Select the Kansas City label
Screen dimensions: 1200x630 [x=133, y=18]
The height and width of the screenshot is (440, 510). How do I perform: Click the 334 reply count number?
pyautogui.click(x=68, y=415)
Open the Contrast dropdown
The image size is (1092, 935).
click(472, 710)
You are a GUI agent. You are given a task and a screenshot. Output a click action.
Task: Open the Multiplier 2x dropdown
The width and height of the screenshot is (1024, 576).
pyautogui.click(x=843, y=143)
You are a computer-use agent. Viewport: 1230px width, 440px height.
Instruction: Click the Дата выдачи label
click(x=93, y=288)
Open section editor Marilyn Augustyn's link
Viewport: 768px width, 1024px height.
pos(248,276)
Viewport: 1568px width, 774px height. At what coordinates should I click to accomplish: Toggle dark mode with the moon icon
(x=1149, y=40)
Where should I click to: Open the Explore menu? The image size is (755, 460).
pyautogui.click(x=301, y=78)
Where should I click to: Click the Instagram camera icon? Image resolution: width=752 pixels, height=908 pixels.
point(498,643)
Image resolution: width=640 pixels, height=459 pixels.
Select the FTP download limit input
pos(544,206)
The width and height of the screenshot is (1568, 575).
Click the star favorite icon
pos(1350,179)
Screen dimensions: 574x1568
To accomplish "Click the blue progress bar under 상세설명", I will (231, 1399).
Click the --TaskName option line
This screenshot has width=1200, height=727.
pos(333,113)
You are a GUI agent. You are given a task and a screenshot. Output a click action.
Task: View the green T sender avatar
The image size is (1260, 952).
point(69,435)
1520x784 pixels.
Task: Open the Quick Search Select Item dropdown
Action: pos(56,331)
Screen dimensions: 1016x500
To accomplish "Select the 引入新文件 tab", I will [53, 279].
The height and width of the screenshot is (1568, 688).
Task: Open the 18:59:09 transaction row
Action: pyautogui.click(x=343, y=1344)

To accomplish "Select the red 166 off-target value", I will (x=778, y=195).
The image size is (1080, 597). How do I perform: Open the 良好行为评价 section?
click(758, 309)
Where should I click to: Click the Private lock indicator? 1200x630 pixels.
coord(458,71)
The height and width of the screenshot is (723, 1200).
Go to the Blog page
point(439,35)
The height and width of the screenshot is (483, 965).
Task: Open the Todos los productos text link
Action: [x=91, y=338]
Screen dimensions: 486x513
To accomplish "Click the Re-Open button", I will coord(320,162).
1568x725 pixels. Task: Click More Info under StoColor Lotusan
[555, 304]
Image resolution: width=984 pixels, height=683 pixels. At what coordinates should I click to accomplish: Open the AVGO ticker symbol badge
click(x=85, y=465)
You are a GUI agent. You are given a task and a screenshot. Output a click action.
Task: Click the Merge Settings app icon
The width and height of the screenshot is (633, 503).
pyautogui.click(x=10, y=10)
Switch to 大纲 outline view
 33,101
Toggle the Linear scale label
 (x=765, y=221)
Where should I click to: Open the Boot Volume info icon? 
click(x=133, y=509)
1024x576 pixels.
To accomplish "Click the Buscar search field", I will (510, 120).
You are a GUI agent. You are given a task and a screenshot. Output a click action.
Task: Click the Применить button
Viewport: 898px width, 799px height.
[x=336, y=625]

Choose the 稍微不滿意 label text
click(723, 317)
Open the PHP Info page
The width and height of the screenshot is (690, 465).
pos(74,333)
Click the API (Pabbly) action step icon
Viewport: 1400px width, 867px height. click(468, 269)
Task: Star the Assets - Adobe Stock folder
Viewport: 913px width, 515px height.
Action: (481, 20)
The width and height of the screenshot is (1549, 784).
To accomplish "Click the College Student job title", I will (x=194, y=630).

———

**WHAT THE EXERCISE ASKS**
What is the number of lines in the data that hold the word "button"? Reply with that number and nothing else.

**ANSWER BELOW**
2